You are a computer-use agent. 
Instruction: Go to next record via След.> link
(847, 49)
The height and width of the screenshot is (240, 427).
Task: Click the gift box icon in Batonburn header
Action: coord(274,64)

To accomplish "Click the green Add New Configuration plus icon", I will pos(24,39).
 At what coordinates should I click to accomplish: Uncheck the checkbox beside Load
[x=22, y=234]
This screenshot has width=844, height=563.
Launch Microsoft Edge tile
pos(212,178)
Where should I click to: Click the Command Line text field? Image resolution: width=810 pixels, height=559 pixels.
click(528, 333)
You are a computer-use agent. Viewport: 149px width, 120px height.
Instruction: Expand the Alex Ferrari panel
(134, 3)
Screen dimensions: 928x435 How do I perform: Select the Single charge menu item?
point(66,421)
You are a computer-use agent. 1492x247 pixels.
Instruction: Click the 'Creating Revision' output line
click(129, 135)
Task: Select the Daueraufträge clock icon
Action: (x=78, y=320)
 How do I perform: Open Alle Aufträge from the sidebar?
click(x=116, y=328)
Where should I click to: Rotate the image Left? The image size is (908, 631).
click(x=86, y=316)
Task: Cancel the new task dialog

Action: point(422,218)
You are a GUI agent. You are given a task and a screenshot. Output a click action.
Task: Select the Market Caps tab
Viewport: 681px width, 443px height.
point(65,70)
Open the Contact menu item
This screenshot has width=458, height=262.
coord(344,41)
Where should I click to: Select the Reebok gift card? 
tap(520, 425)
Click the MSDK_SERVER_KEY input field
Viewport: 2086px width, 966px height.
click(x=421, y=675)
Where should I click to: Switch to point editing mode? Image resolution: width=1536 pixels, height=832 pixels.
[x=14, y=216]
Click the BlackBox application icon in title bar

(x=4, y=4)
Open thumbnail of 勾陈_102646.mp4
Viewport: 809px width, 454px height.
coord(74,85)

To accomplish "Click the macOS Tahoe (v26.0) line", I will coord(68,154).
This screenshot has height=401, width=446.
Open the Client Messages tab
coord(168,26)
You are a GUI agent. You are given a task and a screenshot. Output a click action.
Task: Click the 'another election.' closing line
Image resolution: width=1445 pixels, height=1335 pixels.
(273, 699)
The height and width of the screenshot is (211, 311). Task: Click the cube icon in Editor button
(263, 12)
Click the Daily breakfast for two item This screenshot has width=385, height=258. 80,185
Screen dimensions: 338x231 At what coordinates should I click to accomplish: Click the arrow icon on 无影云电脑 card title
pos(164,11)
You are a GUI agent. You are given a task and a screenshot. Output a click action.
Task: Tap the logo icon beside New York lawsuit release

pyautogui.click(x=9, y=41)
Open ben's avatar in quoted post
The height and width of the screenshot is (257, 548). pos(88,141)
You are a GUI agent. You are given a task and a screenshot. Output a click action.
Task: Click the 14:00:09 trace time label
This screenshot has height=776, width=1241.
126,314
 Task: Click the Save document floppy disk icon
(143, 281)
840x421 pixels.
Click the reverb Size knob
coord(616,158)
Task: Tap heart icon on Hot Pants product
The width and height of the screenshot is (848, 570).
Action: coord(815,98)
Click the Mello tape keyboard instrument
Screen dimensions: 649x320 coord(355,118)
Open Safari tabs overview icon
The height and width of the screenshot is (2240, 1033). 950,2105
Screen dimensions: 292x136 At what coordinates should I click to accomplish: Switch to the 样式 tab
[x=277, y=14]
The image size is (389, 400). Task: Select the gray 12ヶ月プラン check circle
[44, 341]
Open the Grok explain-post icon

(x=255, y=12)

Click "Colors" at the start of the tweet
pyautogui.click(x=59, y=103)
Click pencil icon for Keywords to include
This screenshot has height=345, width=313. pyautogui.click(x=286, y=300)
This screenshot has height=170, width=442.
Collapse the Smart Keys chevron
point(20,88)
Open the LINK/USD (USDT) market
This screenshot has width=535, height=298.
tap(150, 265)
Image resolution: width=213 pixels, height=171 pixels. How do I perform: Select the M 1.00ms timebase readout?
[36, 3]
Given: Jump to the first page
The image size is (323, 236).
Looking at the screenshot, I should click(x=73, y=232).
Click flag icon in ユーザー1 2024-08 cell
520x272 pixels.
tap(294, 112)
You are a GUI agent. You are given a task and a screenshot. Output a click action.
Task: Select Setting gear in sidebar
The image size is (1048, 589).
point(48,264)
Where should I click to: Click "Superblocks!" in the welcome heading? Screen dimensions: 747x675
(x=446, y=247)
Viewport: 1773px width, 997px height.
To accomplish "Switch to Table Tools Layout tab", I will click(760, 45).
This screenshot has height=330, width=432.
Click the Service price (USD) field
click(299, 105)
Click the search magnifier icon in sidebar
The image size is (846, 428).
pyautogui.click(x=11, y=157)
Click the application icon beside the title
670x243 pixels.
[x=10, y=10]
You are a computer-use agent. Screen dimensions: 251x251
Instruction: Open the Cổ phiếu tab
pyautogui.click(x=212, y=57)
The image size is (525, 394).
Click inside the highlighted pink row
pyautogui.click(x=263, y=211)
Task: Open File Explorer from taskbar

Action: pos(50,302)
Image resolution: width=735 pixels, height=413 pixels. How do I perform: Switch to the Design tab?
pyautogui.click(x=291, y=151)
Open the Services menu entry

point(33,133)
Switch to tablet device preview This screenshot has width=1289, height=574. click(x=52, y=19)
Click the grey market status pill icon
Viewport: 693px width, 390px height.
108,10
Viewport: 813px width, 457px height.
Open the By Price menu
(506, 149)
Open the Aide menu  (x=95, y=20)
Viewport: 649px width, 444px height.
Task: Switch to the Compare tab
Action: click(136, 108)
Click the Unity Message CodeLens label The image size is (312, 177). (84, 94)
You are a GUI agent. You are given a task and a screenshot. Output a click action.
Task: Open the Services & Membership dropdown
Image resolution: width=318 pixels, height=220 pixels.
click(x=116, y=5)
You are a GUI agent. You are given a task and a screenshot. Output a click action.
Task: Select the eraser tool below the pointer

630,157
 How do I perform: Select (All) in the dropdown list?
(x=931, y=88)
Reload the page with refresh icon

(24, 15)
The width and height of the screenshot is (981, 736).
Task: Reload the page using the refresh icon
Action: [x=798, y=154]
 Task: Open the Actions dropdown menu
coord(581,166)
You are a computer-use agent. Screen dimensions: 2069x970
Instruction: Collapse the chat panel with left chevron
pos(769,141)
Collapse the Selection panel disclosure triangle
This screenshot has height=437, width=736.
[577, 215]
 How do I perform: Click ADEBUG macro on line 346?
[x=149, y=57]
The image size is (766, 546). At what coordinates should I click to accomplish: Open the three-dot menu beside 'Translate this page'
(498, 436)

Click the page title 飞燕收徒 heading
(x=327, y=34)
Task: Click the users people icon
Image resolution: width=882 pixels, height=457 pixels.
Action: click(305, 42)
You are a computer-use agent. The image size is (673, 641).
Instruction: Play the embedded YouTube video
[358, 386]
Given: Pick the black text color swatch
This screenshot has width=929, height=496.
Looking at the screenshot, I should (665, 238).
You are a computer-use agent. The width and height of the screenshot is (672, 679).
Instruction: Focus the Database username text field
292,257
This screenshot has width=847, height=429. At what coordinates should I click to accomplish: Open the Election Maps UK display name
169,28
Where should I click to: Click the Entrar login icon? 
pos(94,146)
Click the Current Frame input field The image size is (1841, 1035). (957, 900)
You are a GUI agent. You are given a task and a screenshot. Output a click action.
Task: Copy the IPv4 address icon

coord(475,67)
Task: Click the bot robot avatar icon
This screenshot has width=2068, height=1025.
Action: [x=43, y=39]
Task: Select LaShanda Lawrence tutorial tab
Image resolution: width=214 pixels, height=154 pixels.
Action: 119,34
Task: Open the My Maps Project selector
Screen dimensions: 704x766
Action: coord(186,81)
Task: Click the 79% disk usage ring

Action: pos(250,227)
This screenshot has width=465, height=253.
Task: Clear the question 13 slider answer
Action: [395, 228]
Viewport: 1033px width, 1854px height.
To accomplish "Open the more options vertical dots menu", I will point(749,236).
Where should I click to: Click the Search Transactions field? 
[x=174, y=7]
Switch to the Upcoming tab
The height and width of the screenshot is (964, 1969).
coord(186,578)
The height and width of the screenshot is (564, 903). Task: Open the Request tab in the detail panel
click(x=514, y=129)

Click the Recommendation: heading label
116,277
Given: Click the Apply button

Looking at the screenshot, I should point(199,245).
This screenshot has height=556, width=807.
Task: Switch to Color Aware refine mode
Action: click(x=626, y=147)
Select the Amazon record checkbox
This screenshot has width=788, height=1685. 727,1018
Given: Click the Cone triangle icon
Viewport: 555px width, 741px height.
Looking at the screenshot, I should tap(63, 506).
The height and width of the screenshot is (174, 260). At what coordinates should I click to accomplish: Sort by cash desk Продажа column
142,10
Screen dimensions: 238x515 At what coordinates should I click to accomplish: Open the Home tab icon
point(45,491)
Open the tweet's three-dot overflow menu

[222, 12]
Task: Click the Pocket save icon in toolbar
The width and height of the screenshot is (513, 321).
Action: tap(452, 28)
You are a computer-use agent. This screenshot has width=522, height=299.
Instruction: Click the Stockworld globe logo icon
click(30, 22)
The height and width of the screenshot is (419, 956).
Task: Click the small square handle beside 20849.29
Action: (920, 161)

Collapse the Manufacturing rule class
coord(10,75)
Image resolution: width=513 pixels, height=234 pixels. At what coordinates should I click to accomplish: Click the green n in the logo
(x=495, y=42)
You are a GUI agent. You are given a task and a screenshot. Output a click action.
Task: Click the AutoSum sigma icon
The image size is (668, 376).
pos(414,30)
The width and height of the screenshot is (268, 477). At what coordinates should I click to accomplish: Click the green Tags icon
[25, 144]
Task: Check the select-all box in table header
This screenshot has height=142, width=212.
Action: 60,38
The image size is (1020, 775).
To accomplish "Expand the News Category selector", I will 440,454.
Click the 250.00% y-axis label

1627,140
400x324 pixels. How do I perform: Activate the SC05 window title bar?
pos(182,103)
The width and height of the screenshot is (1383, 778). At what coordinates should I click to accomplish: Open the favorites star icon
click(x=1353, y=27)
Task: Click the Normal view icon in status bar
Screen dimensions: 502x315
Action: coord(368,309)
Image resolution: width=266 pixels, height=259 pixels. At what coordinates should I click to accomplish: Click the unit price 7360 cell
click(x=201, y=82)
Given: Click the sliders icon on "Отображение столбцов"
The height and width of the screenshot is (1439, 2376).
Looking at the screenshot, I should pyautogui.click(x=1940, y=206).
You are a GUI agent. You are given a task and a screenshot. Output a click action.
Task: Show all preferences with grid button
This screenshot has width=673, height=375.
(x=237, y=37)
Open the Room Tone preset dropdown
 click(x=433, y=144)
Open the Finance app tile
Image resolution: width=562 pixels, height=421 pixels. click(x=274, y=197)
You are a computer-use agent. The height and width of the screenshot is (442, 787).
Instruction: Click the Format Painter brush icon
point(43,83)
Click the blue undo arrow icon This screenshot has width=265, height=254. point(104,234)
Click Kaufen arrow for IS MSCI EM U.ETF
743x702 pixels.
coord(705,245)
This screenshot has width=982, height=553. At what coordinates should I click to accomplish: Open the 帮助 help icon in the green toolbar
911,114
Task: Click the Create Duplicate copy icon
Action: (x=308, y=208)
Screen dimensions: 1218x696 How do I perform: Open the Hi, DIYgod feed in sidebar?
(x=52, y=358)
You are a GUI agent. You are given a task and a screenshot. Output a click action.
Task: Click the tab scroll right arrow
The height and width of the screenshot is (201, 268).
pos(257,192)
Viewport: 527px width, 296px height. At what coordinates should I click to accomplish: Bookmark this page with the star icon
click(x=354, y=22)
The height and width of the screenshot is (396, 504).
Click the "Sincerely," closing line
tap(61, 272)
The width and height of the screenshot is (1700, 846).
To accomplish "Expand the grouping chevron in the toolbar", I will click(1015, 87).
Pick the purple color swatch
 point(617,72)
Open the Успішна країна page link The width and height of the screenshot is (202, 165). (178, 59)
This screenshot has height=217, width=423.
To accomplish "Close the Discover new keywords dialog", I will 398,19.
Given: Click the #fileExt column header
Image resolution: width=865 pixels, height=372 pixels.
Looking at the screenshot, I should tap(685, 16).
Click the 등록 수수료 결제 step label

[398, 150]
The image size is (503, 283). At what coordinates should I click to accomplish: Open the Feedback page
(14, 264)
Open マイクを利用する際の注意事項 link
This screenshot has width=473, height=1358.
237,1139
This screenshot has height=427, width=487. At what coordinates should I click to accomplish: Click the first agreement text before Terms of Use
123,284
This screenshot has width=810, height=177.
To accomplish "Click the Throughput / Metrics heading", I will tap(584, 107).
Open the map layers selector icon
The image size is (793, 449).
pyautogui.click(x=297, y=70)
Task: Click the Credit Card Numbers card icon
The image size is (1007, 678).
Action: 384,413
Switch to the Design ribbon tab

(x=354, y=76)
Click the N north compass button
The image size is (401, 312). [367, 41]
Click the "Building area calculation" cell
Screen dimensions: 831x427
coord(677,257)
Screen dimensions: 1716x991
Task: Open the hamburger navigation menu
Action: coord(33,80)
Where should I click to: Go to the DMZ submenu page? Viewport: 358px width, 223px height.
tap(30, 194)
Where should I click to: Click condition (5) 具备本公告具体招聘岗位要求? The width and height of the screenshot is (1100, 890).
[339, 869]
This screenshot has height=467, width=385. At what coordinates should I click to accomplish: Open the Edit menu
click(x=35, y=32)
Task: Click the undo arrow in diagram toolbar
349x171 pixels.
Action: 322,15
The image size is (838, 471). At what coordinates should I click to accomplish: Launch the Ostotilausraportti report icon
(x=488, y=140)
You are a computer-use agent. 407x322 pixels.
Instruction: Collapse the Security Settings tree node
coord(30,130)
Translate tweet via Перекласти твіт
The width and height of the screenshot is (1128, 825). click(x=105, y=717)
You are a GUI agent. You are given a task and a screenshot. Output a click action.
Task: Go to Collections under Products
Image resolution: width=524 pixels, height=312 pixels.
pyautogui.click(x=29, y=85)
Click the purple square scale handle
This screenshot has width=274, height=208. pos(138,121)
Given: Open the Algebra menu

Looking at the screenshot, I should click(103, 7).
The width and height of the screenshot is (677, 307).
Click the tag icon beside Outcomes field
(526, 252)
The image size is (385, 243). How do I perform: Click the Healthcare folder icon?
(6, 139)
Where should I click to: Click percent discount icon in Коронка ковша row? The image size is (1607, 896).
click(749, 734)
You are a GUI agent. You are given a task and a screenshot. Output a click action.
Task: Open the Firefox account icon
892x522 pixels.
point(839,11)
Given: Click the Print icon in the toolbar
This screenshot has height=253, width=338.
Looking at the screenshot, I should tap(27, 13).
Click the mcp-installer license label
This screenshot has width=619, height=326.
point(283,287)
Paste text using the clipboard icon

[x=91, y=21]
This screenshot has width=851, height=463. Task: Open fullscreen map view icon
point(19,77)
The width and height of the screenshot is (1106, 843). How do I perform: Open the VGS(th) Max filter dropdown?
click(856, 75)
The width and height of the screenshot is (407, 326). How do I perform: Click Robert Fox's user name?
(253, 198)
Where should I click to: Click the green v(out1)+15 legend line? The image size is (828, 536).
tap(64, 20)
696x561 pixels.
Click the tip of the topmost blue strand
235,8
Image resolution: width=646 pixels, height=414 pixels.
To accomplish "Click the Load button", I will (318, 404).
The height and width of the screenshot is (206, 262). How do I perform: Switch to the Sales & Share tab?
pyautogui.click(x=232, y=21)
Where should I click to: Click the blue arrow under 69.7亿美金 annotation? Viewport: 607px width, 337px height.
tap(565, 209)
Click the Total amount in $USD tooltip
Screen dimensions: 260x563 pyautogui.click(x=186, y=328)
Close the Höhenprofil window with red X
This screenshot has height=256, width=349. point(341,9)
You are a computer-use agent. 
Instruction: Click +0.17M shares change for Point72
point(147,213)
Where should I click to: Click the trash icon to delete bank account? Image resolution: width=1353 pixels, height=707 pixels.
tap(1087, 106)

● **Work to be completed**
Put the lines of the data above into a numbered list, starting at the line with "Task: Click the undo arrow in diagram toolbar" and continuing up to and including the line with "(x=488, y=140)". Leave out any blank lines.

● **Answer**
1. Task: Click the undo arrow in diagram toolbar
2. 349x171 pixels.
3. Action: 322,15
4. The image size is (838, 471). At what coordinates should I click to accomplish: Launch the Ostotilausraportti report icon
5. (x=488, y=140)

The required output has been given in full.